• **Brief**: Render every line of the data below as a JSON list of strings, with one string per line and blank lines omitted.

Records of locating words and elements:
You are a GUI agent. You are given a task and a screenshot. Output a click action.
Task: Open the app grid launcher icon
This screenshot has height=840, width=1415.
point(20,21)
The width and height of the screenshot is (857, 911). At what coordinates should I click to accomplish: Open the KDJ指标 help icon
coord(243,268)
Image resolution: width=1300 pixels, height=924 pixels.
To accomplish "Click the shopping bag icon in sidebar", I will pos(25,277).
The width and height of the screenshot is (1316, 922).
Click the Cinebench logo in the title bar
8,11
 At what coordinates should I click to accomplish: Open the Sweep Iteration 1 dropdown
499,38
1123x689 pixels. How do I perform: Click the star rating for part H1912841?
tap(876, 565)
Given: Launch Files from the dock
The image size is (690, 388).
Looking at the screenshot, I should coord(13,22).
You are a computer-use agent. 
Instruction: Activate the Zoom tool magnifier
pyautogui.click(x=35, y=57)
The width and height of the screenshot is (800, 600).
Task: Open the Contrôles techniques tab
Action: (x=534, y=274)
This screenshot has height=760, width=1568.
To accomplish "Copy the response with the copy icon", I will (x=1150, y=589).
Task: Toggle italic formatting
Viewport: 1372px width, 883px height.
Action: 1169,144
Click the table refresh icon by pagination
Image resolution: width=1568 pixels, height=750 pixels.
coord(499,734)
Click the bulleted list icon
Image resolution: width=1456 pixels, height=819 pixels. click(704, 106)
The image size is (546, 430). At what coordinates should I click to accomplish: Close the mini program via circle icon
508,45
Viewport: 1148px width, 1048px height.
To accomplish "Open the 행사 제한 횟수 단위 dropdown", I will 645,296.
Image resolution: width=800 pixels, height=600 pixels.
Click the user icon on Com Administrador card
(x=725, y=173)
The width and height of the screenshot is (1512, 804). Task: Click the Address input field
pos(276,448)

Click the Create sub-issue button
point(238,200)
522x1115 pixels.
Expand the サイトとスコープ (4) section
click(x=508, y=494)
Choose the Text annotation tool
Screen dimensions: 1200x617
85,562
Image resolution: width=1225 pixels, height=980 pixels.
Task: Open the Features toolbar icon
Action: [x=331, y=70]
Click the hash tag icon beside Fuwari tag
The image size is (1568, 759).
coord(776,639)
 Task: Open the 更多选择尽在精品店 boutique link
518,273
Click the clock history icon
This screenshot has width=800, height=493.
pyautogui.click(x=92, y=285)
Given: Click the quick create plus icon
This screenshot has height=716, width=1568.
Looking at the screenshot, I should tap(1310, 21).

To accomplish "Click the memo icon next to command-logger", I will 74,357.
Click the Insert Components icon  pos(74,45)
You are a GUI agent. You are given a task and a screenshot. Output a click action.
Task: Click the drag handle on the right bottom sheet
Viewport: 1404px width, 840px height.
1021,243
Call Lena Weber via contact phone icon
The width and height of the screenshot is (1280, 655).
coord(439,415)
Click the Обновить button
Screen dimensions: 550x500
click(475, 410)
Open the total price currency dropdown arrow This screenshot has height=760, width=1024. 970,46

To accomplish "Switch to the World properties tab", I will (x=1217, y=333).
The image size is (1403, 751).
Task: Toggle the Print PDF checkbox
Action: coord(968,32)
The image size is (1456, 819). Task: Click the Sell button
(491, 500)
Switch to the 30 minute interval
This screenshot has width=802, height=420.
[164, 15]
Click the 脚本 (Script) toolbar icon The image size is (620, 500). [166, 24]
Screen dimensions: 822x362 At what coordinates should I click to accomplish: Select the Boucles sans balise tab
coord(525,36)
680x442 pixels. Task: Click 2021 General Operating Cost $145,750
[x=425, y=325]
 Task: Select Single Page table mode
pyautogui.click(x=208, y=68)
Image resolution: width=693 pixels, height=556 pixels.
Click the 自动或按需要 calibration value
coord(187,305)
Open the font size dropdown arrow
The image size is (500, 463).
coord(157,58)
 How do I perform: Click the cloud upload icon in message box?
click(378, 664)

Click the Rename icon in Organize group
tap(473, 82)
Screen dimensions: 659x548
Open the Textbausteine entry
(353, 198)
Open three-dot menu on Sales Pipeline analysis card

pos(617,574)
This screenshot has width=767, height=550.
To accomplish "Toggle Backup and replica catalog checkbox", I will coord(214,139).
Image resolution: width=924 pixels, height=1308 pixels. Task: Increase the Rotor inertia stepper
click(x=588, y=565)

• **Task answer**:
[
  "You are a GUI agent. You are given a task and a screenshot. Output a click action.",
  "Task: Open the app grid launcher icon",
  "This screenshot has height=840, width=1415.",
  "point(20,21)",
  "The width and height of the screenshot is (857, 911). At what coordinates should I click to accomplish: Open the KDJ指标 help icon",
  "coord(243,268)",
  "Image resolution: width=1300 pixels, height=924 pixels.",
  "To accomplish \"Click the shopping bag icon in sidebar\", I will pos(25,277).",
  "The width and height of the screenshot is (1316, 922).",
  "Click the Cinebench logo in the title bar",
  "8,11",
  " At what coordinates should I click to accomplish: Open the Sweep Iteration 1 dropdown",
  "499,38",
  "1123x689 pixels. How do I perform: Click the star rating for part H1912841?",
  "tap(876, 565)",
  "Given: Launch Files from the dock",
  "The image size is (690, 388).",
  "Looking at the screenshot, I should coord(13,22).",
  "You are a computer-use agent. ",
  "Instruction: Activate the Zoom tool magnifier",
  "pyautogui.click(x=35, y=57)",
  "The width and height of the screenshot is (800, 600).",
  "Task: Open the Contrôles techniques tab",
  "Action: (x=534, y=274)",
  "This screenshot has height=760, width=1568.",
  "To accomplish \"Copy the response with the copy icon\", I will (x=1150, y=589).",
  "Task: Toggle italic formatting",
  "Viewport: 1372px width, 883px height.",
  "Action: 1169,144",
  "Click the table refresh icon by pagination",
  "Image resolution: width=1568 pixels, height=750 pixels.",
  "coord(499,734)",
  "Click the bulleted list icon",
  "Image resolution: width=1456 pixels, height=819 pixels. click(704, 106)",
  "The image size is (546, 430). At what coordinates should I click to accomplish: Close the mini program via circle icon",
  "508,45",
  "Viewport: 1148px width, 1048px height.",
  "To accomplish \"Open the 행사 제한 횟수 단위 dropdown\", I will 645,296.",
  "Image resolution: width=800 pixels, height=600 pixels.",
  "Click the user icon on Com Administrador card",
  "(x=725, y=173)",
  "The width and height of the screenshot is (1512, 804). Task: Click the Address input field",
  "pos(276,448)",
  "Click the Create sub-issue button",
  "point(238,200)",
  "522x1115 pixels.",
  "Expand the サイトとスコープ (4) section",
  "click(x=508, y=494)",
  "Choose the Text annotation tool",
  "Screen dimensions: 1200x617",
  "85,562",
  "Image resolution: width=1225 pixels, height=980 pixels.",
  "Task: Open the Features toolbar icon",
  "Action: [x=331, y=70]",
  "Click the hash tag icon beside Fuwari tag",
  "The image size is (1568, 759).",
  "coord(776,639)",
  " Task: Open the 更多选择尽在精品店 boutique link",
  "518,273",
  "Click the clock history icon",
  "This screenshot has width=800, height=493.",
  "pyautogui.click(x=92, y=285)",
  "Given: Click the quick create plus icon",
  "This screenshot has height=716, width=1568.",
  "Looking at the screenshot, I should tap(1310, 21).",
  "To accomplish \"Click the memo icon next to command-logger\", I will 74,357.",
  "Click the Insert Components icon  pos(74,45)",
  "You are a GUI agent. You are given a task and a screenshot. Output a click action.",
  "Task: Click the drag handle on the right bottom sheet",
  "Viewport: 1404px width, 840px height.",
  "1021,243",
  "Call Lena Weber via contact phone icon",
  "The width and height of the screenshot is (1280, 655).",
  "coord(439,415)",
  "Click the Обновить button",
  "Screen dimensions: 550x500",
  "click(475, 410)",
  "Open the total price currency dropdown arrow This screenshot has height=760, width=1024. 970,46",
  "To accomplish \"Switch to the World properties tab\", I will (x=1217, y=333).",
  "The image size is (1403, 751).",
  "Task: Toggle the Print PDF checkbox",
  "Action: coord(968,32)",
  "The image size is (1456, 819). Task: Click the Sell button",
  "(491, 500)",
  "Switch to the 30 minute interval",
  "This screenshot has width=802, height=420.",
  "[164, 15]",
  "Click the 脚本 (Script) toolbar icon The image size is (620, 500). [166, 24]",
  "Screen dimensions: 822x362 At what coordinates should I click to accomplish: Select the Boucles sans balise tab",
  "coord(525,36)",
  "680x442 pixels. Task: Click 2021 General Operating Cost $145,750",
  "[x=425, y=325]",
  " Task: Select Single Page table mode",
  "pyautogui.click(x=208, y=68)",
  "Image resolution: width=693 pixels, height=556 pixels.",
  "Click the 自动或按需要 calibration value",
  "coord(187,305)",
  "Open the font size dropdown arrow",
  "The image size is (500, 463).",
  "coord(157,58)",
  " How do I perform: Click the cloud upload icon in message box?",
  "click(378, 664)",
  "Click the Rename icon in Organize group",
  "tap(473, 82)",
  "Screen dimensions: 659x548",
  "Open the Textbausteine entry",
  "(353, 198)",
  "Open three-dot menu on Sales Pipeline analysis card",
  "pos(617,574)",
  "This screenshot has width=767, height=550.",
  "To accomplish \"Toggle Backup and replica catalog checkbox\", I will coord(214,139).",
  "Image resolution: width=924 pixels, height=1308 pixels. Task: Increase the Rotor inertia stepper",
  "click(x=588, y=565)"
]